> Aim of the exercise: From the first line to the last, reproduce the records below exactly, omitting any picture.

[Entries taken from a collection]
——
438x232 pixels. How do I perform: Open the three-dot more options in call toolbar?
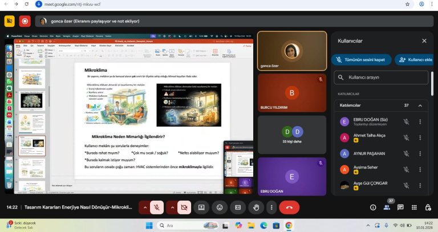click(271, 207)
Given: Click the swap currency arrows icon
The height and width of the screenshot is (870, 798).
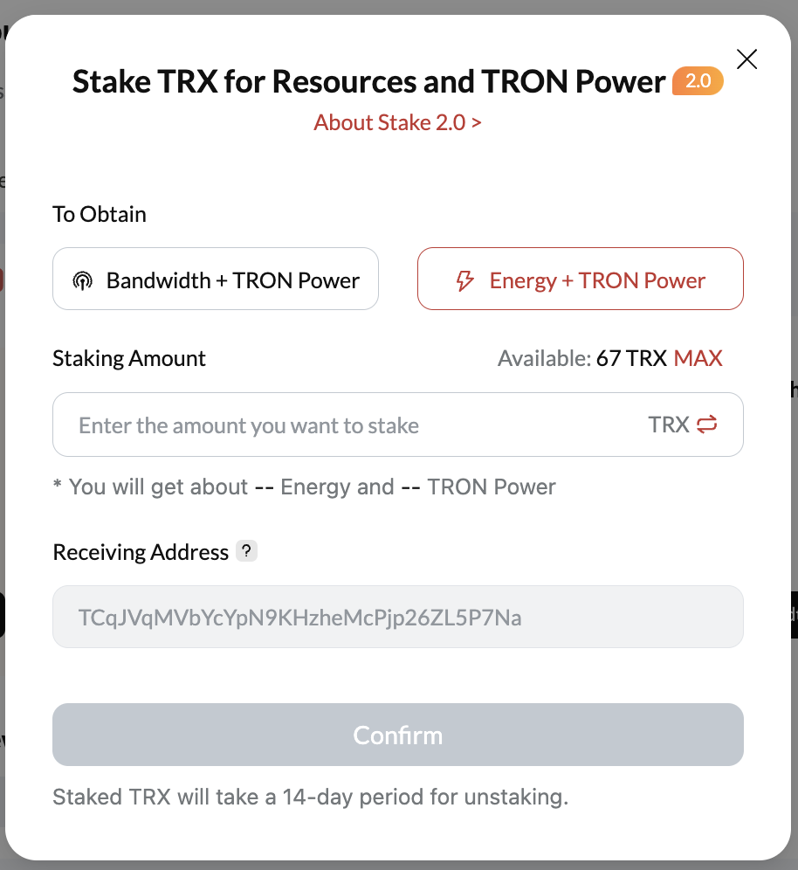Looking at the screenshot, I should point(706,425).
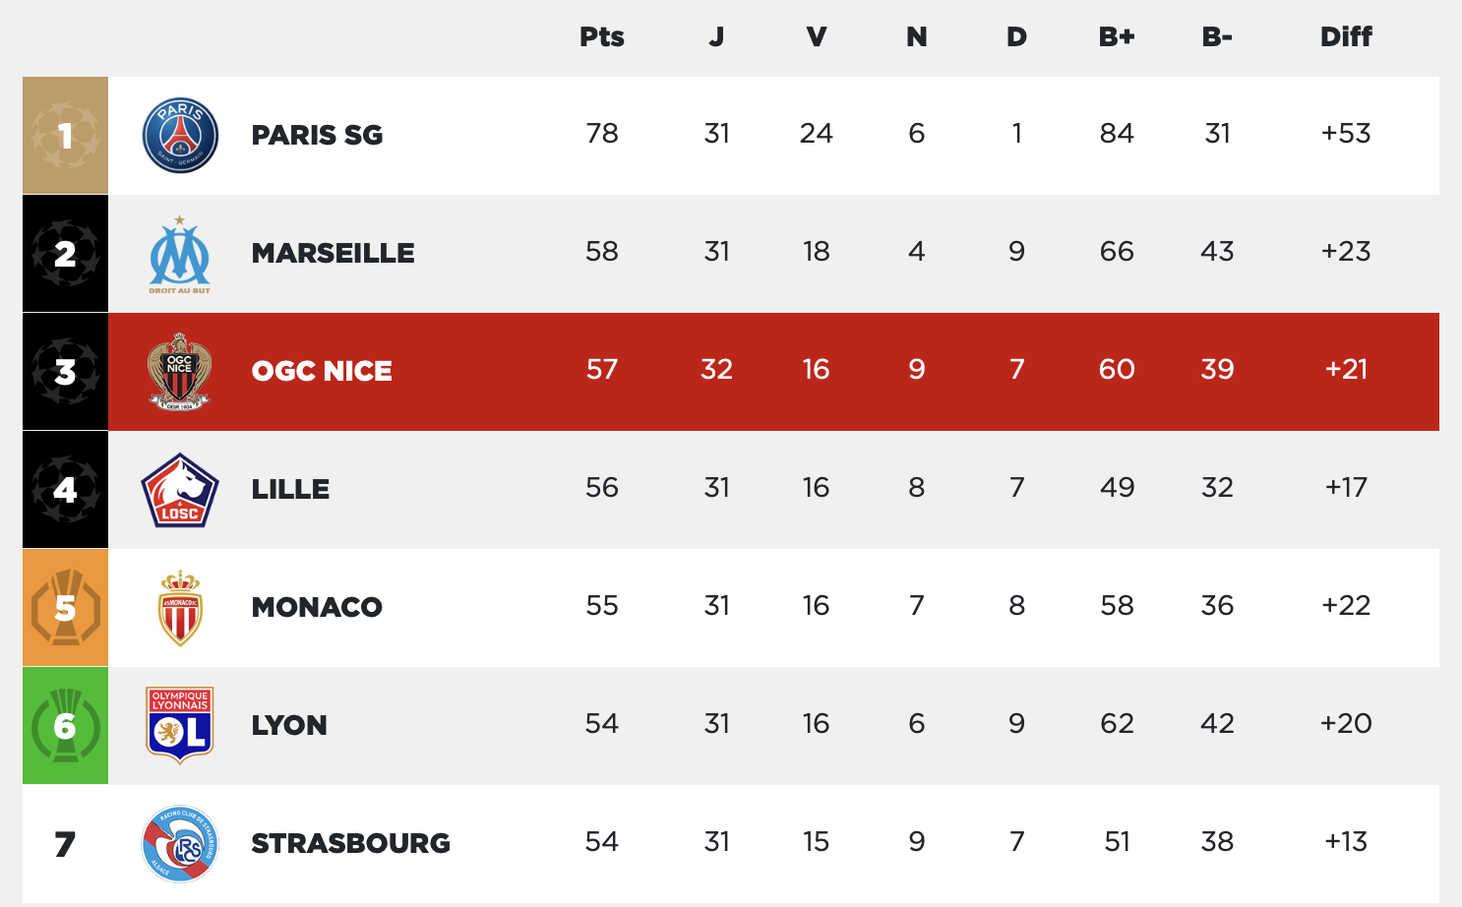Click the Olympique Lyonnais logo
1462x907 pixels.
tap(180, 726)
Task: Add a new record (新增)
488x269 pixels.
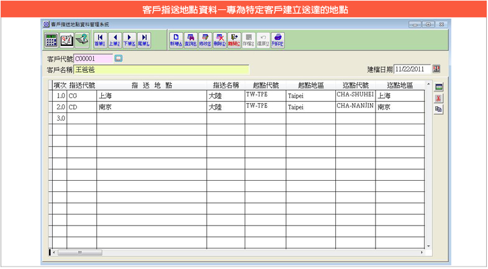Action: (176, 40)
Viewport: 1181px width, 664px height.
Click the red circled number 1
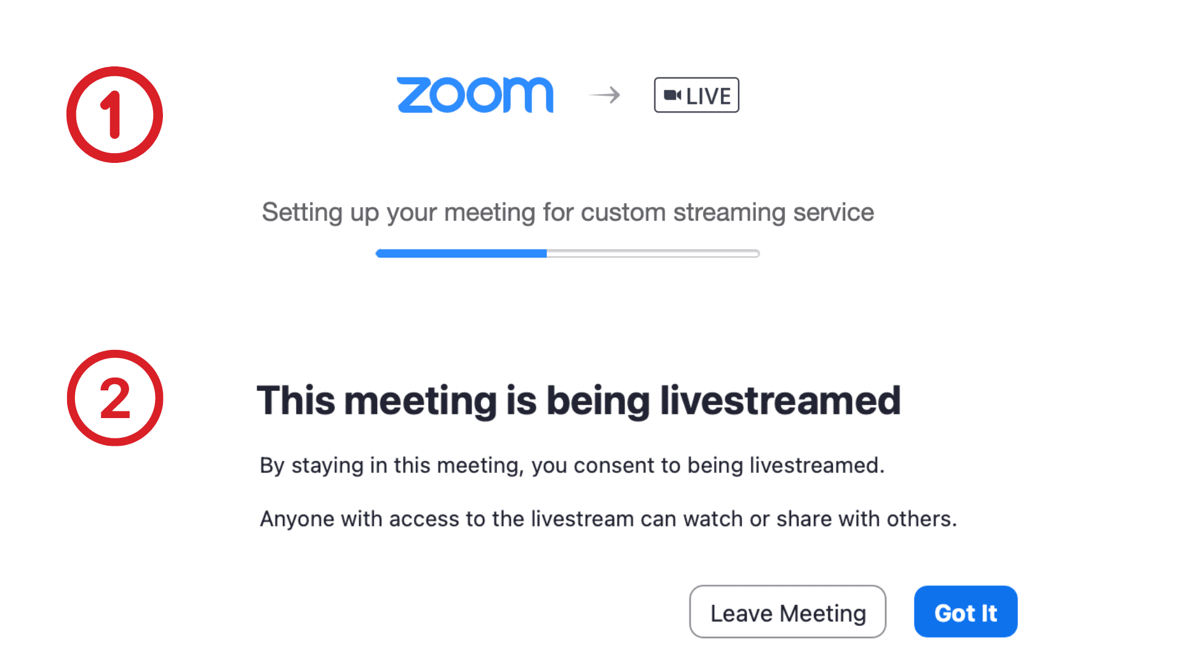tap(114, 115)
——
> Response box:
438x232 pixels. How do I perform: Open the three-dot more options in call toolbar?
click(271, 207)
Given: Click the swap currency arrows icon
The height and width of the screenshot is (870, 798).
Looking at the screenshot, I should point(706,425).
Click the Olympique Lyonnais logo
1462x907 pixels.
tap(180, 726)
Task: Add a new record (新增)
488x269 pixels.
Action: (176, 40)
Viewport: 1181px width, 664px height.
Click the red circled number 1
tap(114, 115)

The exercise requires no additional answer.